Because one way or another, you want to share your experience and your feelings about your experience, whether through fiction or memoir. You want to tell your story.
And that’s your enemy. Memory, says author Laurie Stone, is the enemy of story.
On Thursday, November 3, Laurie will come to the Women At Woodstock Writers Retreat, share lunch with us, and then discuss this enemy in a most illuminating talk, “Memory is the Enemy of Story.” The gist: nothing is intrinsically interesting or uninteresting. The story is not about what happened, it is about what the narrator makes of what happened. Laurie will talk about layering narrative in two time frames. The narrator describes an action. The narrator conveys to the reader how the narrator felt in the moment of the event–always in the past, whether five minutes ago or ten years ago–and the narrator ALSO weighs in to the reader what the narrator makes of the event NOW. There are two time frames in play in any chunk of narrative. That is what storytelling is. The narrator is in love with something in the story, and must be in love at least with the excitement of telling the story. The reader does not care if something really happened. The reader wants to enter the story as if the story is about the reader. How do we create the conditions for this?

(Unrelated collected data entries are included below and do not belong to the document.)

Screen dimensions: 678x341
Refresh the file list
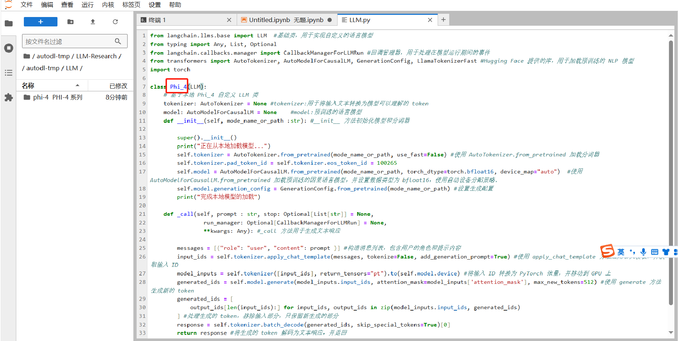coord(115,22)
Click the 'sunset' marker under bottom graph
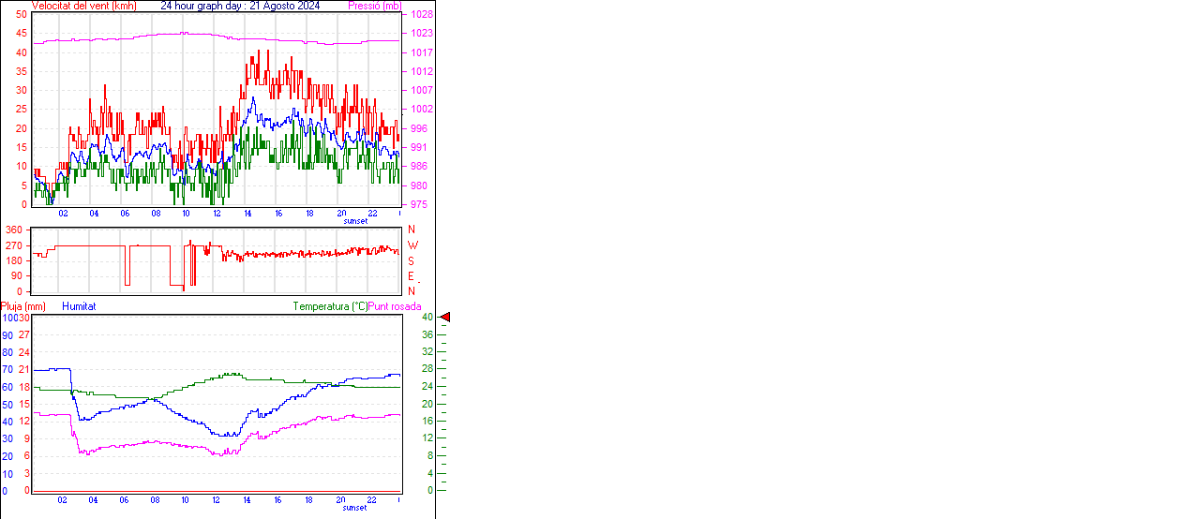The image size is (1200, 519). [355, 508]
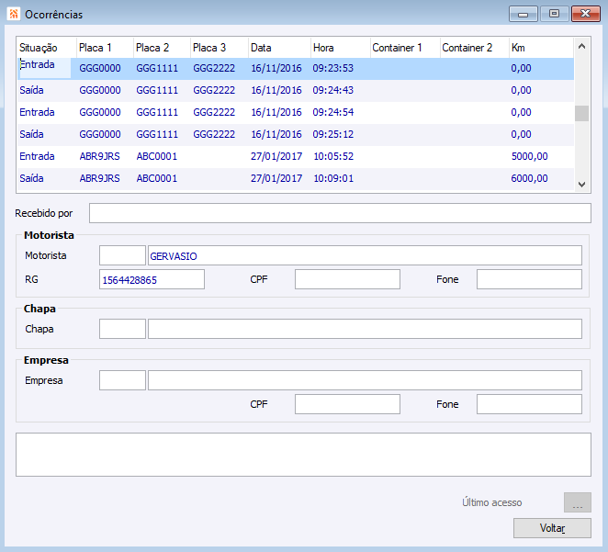Click the Voltar button
Image resolution: width=608 pixels, height=552 pixels.
pos(552,528)
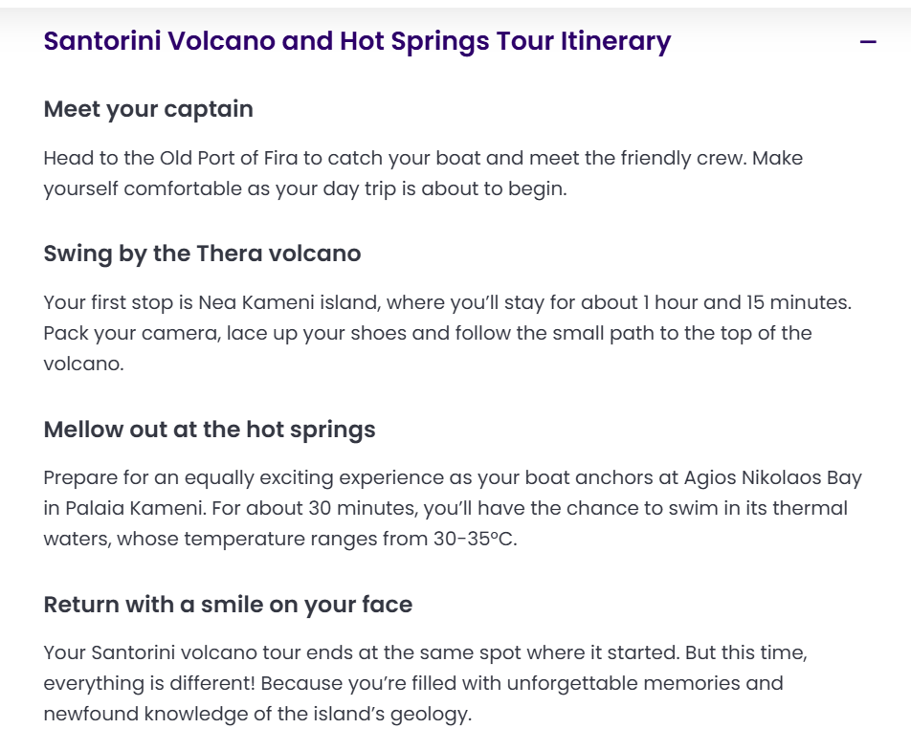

Laurie’s newest book, My Life as an Animal, Stories, (Triquarterly Books) will be available for purchase and signing at Women At Woodstock. Better yet, pre-order your book on Amazon.com and bring it with you. The cost is $17.95 and the publication date is October 15.
You can also attend a reading and launch of the book at the Hudson Opera House on Warren Street in Hudson, New York at 5 pm on Saturday, October 22. Books will be sold and signed there too. There will be light refreshment.
Here is an excerpt from My Life as an Animal, Stories (“I Like Talking to You”):
Richard and I stopped at a Starbucks. Most of the seats were occupied by wedding planners and chubby, sad-eyed brides-to-be. We found a table and I said, “I once sat next to Shari Lewis on a plane.” I could see myself in the window seat and Shari to my left, her hair a nimbus of curls. She did not look much older than when, as a child, I had watched her on TV with her sock puppet, Lamb Chop. Even then I had found it disturbing to name an animal after a cut of its own meat. Richard said, “Suzanne sat next to Shari Lewis on a plane. They had a long conversation.” Suzanne and Richard were married when Richard and I met. I said, “Do you think I stole her memory?” I could see Shari’s foundation makeup caking in little creases around her eyes. I said, “Is it possible we both sat next to Shari Lewis on a plane?” He said, “No.”
Later, at a bistro, he said, “I’m a moody person.” He was reading a book about Byron, and he thought he shared something of the club-footed poet’s malcontent. I said, “Okay,” meaning, Yes, you are! He was in mourning, but you would not know it to look at him. It was British mourning, no tears and lamentation. He said, “I can’t sit around waiting for grief to come, if it ever will. Maybe I should read a book about bereavement, Death for Dummies, or I could check out Barnes & Noble to see if there’s a kit that could help me miss my parents, like there are kits that teach you to juggle, or learn rock guitar, or throw a horoscope.” I said, “You throw pots, not horoscopes.” He ordered a glass of wine, saying, “I need to lift my spirits.” I did not say the thing I was thinking about using wine to lift your spirits, and while I was sitting there I thought about the benefits of silence. There is something about language that hurts the thing it describes. After a while of swallowing my feelings, I worried I was turning English, which felt vaguely anti-Semitic and made me miss my own dead parents.